- Página
14 DE MAYO – JUEVES –
5ª - SEMANA DE PASCUA – A –
San Matías apóstol
Lectura
del libro de los Hechos de los apóstoles (15,7-21):
EN aquellos días, después
de una larga discusión, se levantó Pedro y dijo a los apóstoles y a los presbíteros:
«Hermanos,
vosotros sabéis que, desde los primeros días, Dios me escogió entre vosotros
para que los gentiles oyeran de mi boca la palabra del Evangelio, y creyeran. Y
Dios, que penetra los corazones, ha dado testimonio a favor de ellos dándoles
el Espíritu Santo igual que a nosotros. No hizo distinción entre ellos y
nosotros, pues ha purificado sus corazones con la fe. ¿Por qué, pues, ahora
intentáis tentar a Dios, queriendo poner sobre el cuello de esos discípulos un
yugo que ni nosotros ni nuestros padres hemos podido soportar? No; creemos que
lo mismo ellos que nosotros nos salvamos por la gracia del Señor Jesús».
Toda la
asamblea hizo silencio para escuchar a Bernabé y Pablo, que les contaron los
signos y prodigios que Dios había hecho por medio de ellos entre los gentiles.
Cuando terminaron de hablar, Santiago tomó la palabra y dijo:
«Escuchadme,
hermanos: Simón ha contado cómo Dios por primera vez se ha dignado escoger para
su nombre un pueblo de entre los gentiles. Con esto concuerdan las palabras de
los profetas, como está escrito:
“Después
de esto volveré y levantaré de nuevo la choza caída de David; levantaré sus
ruinas y la pondré en pie, para que los demás hombres busquen al Señor, y todos
los gentiles sobre los que ha sido invocado mi nombre: lo dice el Señor, el que
hace que esto sea conocido desde antiguo”.
Por eso,
a mi parecer, no hay que molestar a los gentiles que se convierten a Dios;
basta escribirles que se abstengan de la contaminación de los ídolos, de las
uniones ilegítimas, de animales estrangulados y de la sangre. Porque desde
tiempos antiguos Moisés tiene en cada ciudad quienes lo predican, ya que es
leído cada sábado en las sinagogas».

- Requisitos del ejercicio
Contesta estas preguntas sobre la lectura de los Hechos de los apóstoles:
(a) Según Pedro, ¿qué dio Dios a los gentiles igual que a los apóstoles?
(b) ¿Quiénes contaron a la asamblea los signos y prodigios que Dios había hecho entre los gentiles?
(c) ¿De qué cosas propone Santiago que se abstengan los gentiles que se convierten a Dios?

Entradas almacenadas:
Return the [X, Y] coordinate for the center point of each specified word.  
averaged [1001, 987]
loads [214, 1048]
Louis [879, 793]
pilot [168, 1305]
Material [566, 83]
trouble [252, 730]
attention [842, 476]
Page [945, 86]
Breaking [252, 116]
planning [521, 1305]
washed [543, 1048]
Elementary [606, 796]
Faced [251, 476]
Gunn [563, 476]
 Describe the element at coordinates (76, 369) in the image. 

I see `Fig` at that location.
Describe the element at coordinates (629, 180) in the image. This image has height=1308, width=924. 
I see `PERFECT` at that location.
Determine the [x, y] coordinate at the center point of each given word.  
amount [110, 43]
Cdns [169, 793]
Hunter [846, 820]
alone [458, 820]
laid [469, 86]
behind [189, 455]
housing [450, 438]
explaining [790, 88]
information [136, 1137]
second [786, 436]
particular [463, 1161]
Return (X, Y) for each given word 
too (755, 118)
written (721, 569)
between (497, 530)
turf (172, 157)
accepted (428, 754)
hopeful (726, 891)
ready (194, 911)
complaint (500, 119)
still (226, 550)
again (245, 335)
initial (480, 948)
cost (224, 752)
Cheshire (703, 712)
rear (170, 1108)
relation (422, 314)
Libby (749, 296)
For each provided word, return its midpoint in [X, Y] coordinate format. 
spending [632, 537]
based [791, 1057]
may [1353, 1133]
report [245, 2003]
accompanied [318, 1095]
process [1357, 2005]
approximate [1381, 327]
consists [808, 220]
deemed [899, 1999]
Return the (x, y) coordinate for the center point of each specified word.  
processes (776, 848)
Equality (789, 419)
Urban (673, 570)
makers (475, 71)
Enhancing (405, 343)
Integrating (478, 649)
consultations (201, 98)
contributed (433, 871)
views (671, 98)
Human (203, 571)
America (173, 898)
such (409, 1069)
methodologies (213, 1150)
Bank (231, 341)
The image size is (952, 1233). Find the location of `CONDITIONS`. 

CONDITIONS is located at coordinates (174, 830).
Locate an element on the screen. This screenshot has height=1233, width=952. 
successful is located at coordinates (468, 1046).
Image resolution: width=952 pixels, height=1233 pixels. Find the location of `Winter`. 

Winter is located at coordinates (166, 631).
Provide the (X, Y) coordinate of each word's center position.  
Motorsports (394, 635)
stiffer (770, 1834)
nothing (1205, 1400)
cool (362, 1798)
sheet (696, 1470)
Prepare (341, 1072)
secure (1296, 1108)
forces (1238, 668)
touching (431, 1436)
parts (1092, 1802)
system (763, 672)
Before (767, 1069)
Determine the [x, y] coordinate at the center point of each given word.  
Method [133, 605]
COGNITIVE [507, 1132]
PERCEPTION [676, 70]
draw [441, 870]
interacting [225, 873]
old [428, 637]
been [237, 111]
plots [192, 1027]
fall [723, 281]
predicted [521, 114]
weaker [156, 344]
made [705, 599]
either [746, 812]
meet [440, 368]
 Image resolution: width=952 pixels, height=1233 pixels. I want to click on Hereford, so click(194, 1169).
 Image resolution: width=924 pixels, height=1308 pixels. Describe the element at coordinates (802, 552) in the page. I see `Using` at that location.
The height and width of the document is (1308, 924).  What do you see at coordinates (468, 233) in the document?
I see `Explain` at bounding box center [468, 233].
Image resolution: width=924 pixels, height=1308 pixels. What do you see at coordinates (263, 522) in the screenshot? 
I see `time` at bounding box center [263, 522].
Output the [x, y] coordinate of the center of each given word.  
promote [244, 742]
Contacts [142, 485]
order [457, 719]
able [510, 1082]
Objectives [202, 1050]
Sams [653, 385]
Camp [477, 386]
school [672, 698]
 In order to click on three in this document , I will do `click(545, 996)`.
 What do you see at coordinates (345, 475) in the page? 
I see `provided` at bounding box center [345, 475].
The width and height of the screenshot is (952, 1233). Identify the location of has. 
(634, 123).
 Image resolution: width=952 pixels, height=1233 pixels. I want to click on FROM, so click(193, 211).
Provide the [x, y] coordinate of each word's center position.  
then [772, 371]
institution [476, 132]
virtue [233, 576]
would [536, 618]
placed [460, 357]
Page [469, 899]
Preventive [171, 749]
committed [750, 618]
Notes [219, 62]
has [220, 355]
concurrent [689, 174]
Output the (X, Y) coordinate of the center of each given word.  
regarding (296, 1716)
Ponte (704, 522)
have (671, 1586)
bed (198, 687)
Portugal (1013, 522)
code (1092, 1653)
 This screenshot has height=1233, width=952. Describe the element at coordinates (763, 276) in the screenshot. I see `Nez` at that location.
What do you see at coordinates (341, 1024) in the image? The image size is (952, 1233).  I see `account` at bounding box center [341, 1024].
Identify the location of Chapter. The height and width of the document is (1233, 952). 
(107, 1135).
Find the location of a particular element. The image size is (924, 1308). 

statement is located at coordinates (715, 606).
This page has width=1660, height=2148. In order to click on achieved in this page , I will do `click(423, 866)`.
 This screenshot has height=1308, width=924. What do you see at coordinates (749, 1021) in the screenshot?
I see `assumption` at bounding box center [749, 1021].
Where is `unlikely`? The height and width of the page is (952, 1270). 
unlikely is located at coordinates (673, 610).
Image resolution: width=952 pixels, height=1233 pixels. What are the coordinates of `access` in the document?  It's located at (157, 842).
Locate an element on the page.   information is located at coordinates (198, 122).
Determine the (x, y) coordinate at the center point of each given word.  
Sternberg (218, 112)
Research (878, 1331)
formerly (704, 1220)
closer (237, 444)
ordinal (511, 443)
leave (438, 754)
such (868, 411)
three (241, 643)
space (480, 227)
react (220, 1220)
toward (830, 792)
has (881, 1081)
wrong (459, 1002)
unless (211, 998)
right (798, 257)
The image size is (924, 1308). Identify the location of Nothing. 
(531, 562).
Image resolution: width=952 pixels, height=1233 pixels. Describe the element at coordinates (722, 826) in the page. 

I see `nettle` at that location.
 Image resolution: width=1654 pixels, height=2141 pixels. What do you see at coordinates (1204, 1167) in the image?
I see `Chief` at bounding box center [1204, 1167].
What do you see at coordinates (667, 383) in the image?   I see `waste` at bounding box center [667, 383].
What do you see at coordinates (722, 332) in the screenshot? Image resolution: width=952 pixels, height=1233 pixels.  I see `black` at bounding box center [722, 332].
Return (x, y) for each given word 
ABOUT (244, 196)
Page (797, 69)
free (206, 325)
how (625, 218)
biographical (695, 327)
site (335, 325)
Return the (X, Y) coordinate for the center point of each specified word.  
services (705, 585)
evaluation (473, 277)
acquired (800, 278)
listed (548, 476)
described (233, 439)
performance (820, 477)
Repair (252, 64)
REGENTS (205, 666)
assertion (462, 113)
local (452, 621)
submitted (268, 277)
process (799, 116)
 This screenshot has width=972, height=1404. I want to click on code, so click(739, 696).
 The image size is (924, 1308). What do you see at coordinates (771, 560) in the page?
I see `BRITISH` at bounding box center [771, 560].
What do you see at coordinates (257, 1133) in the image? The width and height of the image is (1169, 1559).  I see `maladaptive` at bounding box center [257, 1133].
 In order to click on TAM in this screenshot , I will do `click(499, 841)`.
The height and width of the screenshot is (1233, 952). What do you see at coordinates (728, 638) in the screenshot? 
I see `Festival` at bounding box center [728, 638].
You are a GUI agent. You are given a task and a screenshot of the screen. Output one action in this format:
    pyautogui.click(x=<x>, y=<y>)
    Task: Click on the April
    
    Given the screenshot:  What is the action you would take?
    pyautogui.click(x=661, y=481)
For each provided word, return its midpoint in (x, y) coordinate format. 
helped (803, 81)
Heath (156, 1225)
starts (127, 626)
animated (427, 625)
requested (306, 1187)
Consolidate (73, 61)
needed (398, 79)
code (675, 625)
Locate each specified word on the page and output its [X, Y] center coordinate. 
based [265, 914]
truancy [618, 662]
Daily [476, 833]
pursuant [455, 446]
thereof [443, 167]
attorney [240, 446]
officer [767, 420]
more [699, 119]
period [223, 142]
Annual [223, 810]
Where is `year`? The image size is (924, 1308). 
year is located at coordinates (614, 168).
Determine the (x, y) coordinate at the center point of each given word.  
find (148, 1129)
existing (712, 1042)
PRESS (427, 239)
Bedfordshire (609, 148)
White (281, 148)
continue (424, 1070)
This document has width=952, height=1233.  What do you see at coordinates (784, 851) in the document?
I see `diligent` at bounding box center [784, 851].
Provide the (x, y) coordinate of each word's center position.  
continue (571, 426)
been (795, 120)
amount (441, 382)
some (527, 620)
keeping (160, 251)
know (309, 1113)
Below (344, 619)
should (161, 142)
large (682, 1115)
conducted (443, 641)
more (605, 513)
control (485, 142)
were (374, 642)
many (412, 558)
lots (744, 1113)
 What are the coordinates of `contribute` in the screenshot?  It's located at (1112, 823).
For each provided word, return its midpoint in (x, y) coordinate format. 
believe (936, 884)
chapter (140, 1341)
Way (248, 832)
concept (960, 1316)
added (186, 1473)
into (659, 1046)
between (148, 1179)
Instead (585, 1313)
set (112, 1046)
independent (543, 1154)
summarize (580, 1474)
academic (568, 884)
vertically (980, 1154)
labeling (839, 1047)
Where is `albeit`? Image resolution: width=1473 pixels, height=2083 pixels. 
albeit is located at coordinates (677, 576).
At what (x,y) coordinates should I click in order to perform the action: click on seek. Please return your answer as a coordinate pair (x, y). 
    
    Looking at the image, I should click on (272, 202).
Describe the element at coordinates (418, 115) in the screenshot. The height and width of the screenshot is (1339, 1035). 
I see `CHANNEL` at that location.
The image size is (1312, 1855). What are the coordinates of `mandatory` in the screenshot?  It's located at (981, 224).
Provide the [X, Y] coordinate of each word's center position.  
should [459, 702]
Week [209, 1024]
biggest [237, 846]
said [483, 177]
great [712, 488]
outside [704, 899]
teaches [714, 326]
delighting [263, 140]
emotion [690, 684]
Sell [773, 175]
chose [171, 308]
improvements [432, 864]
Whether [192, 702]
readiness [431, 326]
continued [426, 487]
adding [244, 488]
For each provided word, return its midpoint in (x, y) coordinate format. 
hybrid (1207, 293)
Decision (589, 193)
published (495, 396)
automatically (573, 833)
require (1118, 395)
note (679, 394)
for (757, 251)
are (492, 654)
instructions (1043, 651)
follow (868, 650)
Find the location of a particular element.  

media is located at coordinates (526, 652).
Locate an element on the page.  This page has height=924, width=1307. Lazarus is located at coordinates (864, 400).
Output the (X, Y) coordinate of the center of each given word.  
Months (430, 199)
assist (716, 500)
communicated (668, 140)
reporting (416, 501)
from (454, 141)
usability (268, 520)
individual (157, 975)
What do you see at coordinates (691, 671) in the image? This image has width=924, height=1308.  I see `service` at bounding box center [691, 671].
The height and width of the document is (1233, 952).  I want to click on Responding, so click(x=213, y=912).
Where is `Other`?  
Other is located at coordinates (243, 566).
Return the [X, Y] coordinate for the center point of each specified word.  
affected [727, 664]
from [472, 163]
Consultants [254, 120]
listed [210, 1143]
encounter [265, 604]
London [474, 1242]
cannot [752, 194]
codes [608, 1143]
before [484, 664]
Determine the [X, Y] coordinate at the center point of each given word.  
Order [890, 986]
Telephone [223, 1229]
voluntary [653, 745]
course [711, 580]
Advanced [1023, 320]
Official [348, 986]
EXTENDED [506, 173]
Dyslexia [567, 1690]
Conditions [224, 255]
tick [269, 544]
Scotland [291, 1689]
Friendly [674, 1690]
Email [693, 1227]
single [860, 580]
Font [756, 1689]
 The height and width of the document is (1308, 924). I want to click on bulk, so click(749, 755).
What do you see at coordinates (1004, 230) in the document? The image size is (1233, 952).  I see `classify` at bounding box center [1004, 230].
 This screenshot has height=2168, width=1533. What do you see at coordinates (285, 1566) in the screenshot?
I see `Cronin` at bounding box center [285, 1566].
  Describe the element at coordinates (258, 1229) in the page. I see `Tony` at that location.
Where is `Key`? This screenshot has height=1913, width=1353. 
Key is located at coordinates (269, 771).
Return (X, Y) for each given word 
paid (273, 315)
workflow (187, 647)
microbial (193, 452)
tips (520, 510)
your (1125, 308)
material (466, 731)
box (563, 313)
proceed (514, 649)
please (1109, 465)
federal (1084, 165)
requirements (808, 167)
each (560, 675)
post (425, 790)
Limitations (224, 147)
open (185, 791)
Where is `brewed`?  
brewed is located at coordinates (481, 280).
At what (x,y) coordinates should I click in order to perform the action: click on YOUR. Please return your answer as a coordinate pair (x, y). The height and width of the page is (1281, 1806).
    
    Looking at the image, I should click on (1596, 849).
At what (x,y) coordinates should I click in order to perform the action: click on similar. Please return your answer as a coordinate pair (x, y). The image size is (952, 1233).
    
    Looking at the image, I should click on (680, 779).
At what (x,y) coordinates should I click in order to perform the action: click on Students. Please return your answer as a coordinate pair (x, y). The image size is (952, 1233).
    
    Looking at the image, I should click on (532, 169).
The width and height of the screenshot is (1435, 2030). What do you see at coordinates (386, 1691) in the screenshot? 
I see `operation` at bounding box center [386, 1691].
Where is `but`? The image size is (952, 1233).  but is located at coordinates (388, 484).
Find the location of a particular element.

- Respuesta escrita
(a) Les dio el Espíritu Santo.
(b) Lo contaron Bernabé y Pablo.
(c) Santiago propone que se abstengan de la contaminación de los ídolos, de las uniones ilegítimas, de animales estrangulados y de la sangre.